In an 1895 diary entry, Munch wrote that he was walking along the path, the city on one side, the forest on the other and the fjord below. The sun was setting, and clouds were turning blood red. He wrote that he sensed a primal scream passing through nature, so that's what he painted, with the clouds as actual blood and the color shrieking.

The asylum is long gone, but remaining is the tumultuous weather that causes the sky to flare with red and orange tongues of fire before unleashing silver sheets of rain that lash the blue-black fjord.

I had occasion to witness its wrath during a dinner at the Art Deco Ekeberg Restaurant, nestled among the hills at the edge of the forest. I'd barely taken my seat before the heavens opened. The floor-to-ceiling glass windows made for great viewing of nature's temper tantrum.

Be warned: This is the place to go for great food but not for a bargain. My three-course dinner with two glasses of wine came to about $100.

Boats afloat, on display

For those who love watercraft of all kinds, a boat trip to Bygdøy Peninsula is in order.

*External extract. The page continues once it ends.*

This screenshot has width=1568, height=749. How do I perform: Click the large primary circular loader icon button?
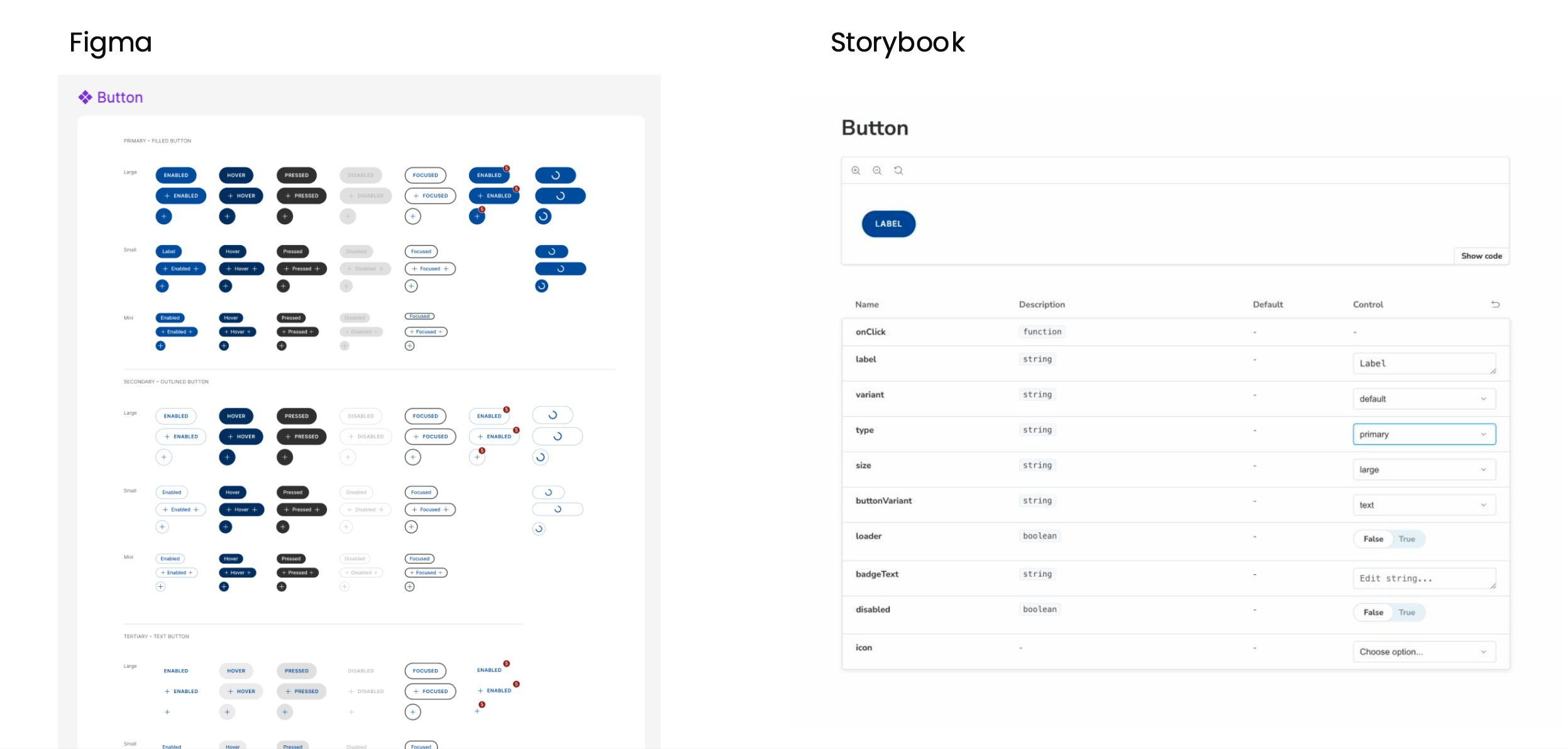pos(543,216)
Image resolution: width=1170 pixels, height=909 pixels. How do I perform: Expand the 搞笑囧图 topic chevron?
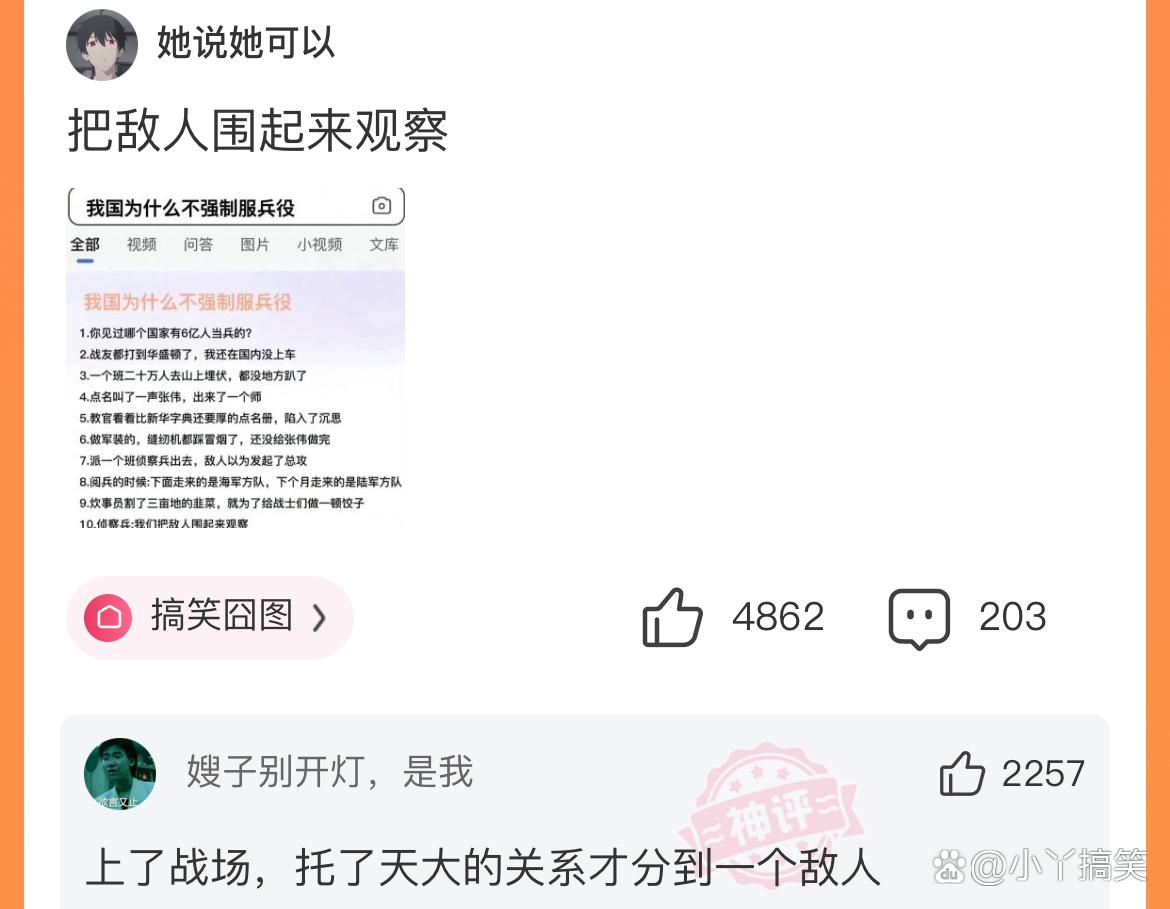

Not only will you get the best view of Oslo from the water, but the peninsula has two museums chronicling the lure of the sea from Viking days to the mid-20th century.

At the Viking Ship Museum, part of the University of Oslo's Museum of Cultural History, visitors may admire the graceful contours of two 9th-century Viking ships, and see a re-creation of a Viking burial chamber.

Not far from the Viking Museum is the Kon-Tiki Museum, housing the legendary (and may I say, too fragile-looking for my comfort) raft that, in 1947, took Norwegian adventurer and ethnographer Thor Heyerdahl on a 100-day, 5,000-mile voyage from the western coast of South America to the Tuamoto Islands in Polynesia.

If you're more into skiing than sailing, take a jaunt just outside town to see the world's most modern ski jump — at least in its current incarnation. Re-opened on its present site in 2010, Holmenkollen Ski Jump, Norway's most-visited attraction, looms 200 feet above the landscape like a shimmering silver snake, courtesy of 100 tons of steel.

Although the current ski jump is the epitome of 21st-century technology, skiing at Holmenkollen dates back 121 years, with the first ski jumping competition taking place in 1892. Inside the base of the jump is the informative Ski Museum, offering a look at the sport's history and Norway's hosting of two Winter Olympics — in Oslo in 1952 and Lillehammer in 1994.

On my last night in Oslo, I sat in the bar at The Thief, nursing a Star of Manhattan, the mixologist's signature bourbon cocktail (they're very big on bourbon here). The bourbon was smooth; the crowd was chic, and the vibe was of a city that had reinvented itself.


Oslo, Norway

Where to stay: The Thief. This member of Design Hotels has 118 rooms with features including floor-to-ceiling windows, private balconies, rainforest showers, 42-inch plasma TVs and specially designed blankets, robes and slippers. There is an emphasis on public art and unique architecture.

Tip: The Oslo Pass provides free entry to 30 museums and attractions, free travel on public transport, and discounts at selected restaurants and shops. Passes are available for one, two or three days.